A ÚLTIMA CAÇADA
Samuel
Castiel Jr.
Seu principal e único lazer
era a caça. Ainda adolescente acompanhava seu pai nessas aventuras no seringal
São Carlos, no alto Jamari. Saiam bem cedo pela manhã e se embrenhavam mata
adentro, sempre procurando rastos de animais noturnos, que só saem a noite para se alimentar e que pudessem
passar por aquelas veredas da floresta densa. Levavam consigo armas tipo espingarda caibre 12 ou 20,
munição para elas, facas e facões bem amolados, sacolas com sal grosso para
salgar e conservar a carne dos animais abatidos. Levavam também uma boa lanterna e algum alimento em conserva,
pois as vezes tinham que passar vários dias em busca de um animal de médio ou
grande porte. Qualquer pista servia para orientá-los. Pegadas na lama, fezes
desses animais que pudessem indicar se recentes ou antigas, se continham residos
tipo sementes, pedaços de fruta e que pudessem constituir numa pista. Pelos nos
troncos de arvore, por exemplo, podia indicar a presença de animais de médio a
grande porte, marcando seu território. Muitas vezes seguiam esses rastos ou pistas e geralmente acabavam sob o pé de
tucumã ou coquinhos selvagens, onde pequenos e médios roedores vinham fazer seu
repasto na escuridão da noite. Aí então, armavam sua “espera”, que era feita de
pedaços de pau bem amarrados no alto de uma árvore e que pudesse suportar o
peso do caçador. Lá ficavam, cada um em uma arvore, muitas vezes bem distantes
uma da outra. Na total escuridão, não podiam fazer nenhum tipo de barulho, nem
fumar ou riscar fósforo, pois o animal tem um olfato capaz de detectar a
distancia a presença do perigo. Por isso
mesmo tinham que perceber qual era o sentido do vento, ou seja, se do norte para
o sul ou do sul para o leste e etc., pois sua “espera” tinha que ficar
posicionada a favor do vento, nunca contra, ou seja se estivesse esperando o
animal chegar pelo norte, o vento deveria soprar do norte para o sul, caso
contrario o animal de olfato aguçado,
poderia sentir a presença do homem a sua espreita.
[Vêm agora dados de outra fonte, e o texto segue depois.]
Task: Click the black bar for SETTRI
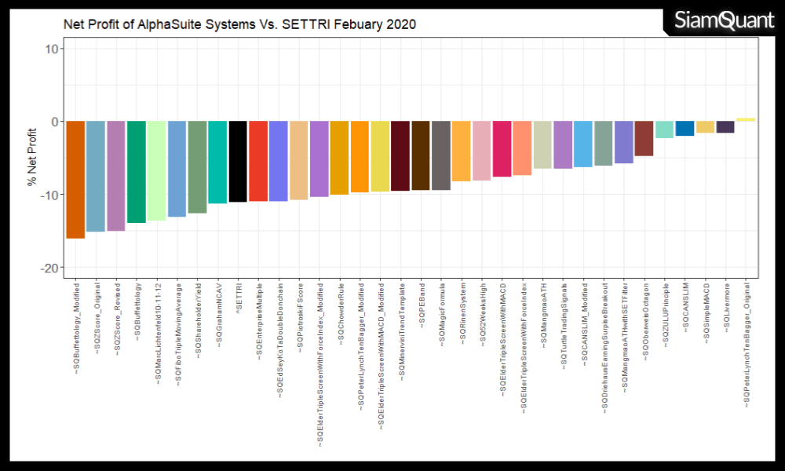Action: (x=238, y=162)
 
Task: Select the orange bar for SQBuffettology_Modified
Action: (x=75, y=180)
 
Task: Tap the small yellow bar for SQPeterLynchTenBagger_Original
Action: (x=746, y=119)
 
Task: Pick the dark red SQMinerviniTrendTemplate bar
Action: (x=400, y=156)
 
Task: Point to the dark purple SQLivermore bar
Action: (x=725, y=127)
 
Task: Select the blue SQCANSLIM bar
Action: (x=685, y=129)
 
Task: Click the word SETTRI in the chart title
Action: (x=307, y=24)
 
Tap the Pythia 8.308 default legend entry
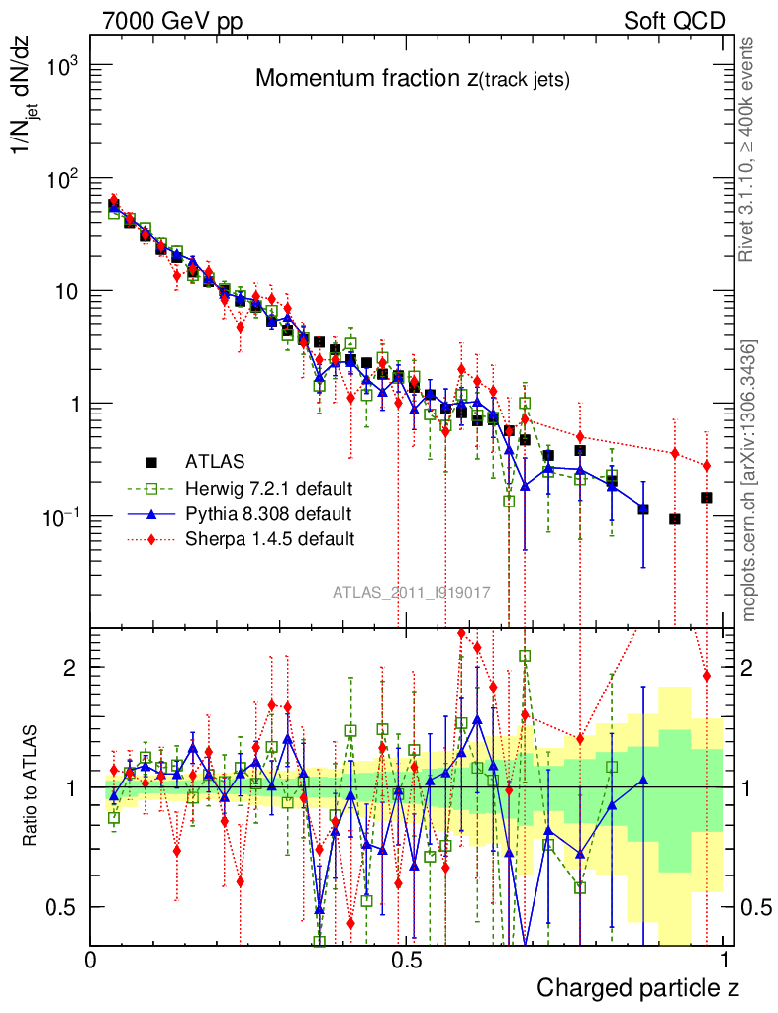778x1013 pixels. (x=267, y=513)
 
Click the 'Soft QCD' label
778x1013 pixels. (x=674, y=21)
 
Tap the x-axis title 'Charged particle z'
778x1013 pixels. (x=637, y=987)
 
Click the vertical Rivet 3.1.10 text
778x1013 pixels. (x=747, y=148)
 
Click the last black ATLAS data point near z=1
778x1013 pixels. (x=707, y=497)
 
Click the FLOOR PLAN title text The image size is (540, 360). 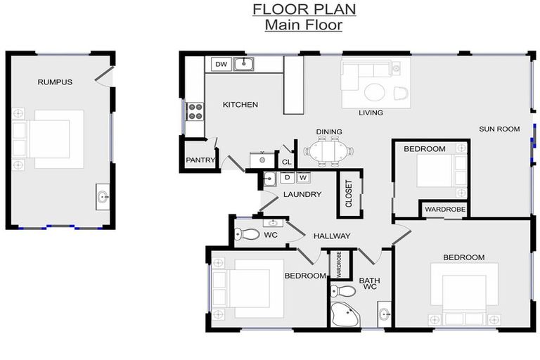tap(304, 9)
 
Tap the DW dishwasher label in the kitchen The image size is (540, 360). tap(221, 65)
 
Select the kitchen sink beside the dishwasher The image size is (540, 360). tap(243, 65)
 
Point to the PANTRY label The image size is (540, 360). tap(200, 160)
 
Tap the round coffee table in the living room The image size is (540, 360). tap(375, 92)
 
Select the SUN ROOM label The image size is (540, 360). tap(499, 129)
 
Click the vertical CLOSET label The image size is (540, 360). tap(349, 194)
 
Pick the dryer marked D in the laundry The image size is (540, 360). tap(287, 178)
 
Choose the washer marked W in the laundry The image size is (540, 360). tap(303, 178)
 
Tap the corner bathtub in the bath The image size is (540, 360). tap(345, 316)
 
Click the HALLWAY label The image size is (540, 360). tap(331, 236)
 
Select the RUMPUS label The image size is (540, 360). tap(55, 82)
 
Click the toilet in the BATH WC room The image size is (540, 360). tap(343, 290)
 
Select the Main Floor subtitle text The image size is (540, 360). tap(304, 25)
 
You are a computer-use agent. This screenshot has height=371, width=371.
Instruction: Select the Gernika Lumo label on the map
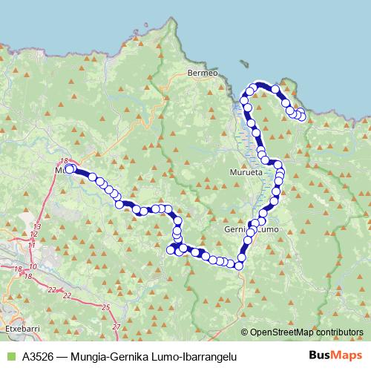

Quando o disparo ecoava na
escuridão da noite, sabia que a caça estaria lá embaixo da arvore para ser por
ele apanhada, esfolada e salgada. Aprendeu tudo isso e muito mais com seu velho pai, um seringueiro que
sempre caçava para suprir de carne sua família, morando solitária no meio da
mata densa, onde colhia o látex das
frondosas arvores da seringa. Ali a vida era dura e tudo era muito
difícil. De dia as pragas como piuns, borrachudos, e maruins, hematófogos
sempre ávidos e insaciáveis de sangue. Também havia as abelhas e outros insetos
que vinham atraídos pelo suor. A noite chegavam os carapanãs, pernilongos ou
“suvelas” também sedentos do sangue humano.
Mas, até uma vida como essa tão sacrificada e dura, com o tempo passava
a ser encarada com naturalidade pelas pessoas que ali viviam.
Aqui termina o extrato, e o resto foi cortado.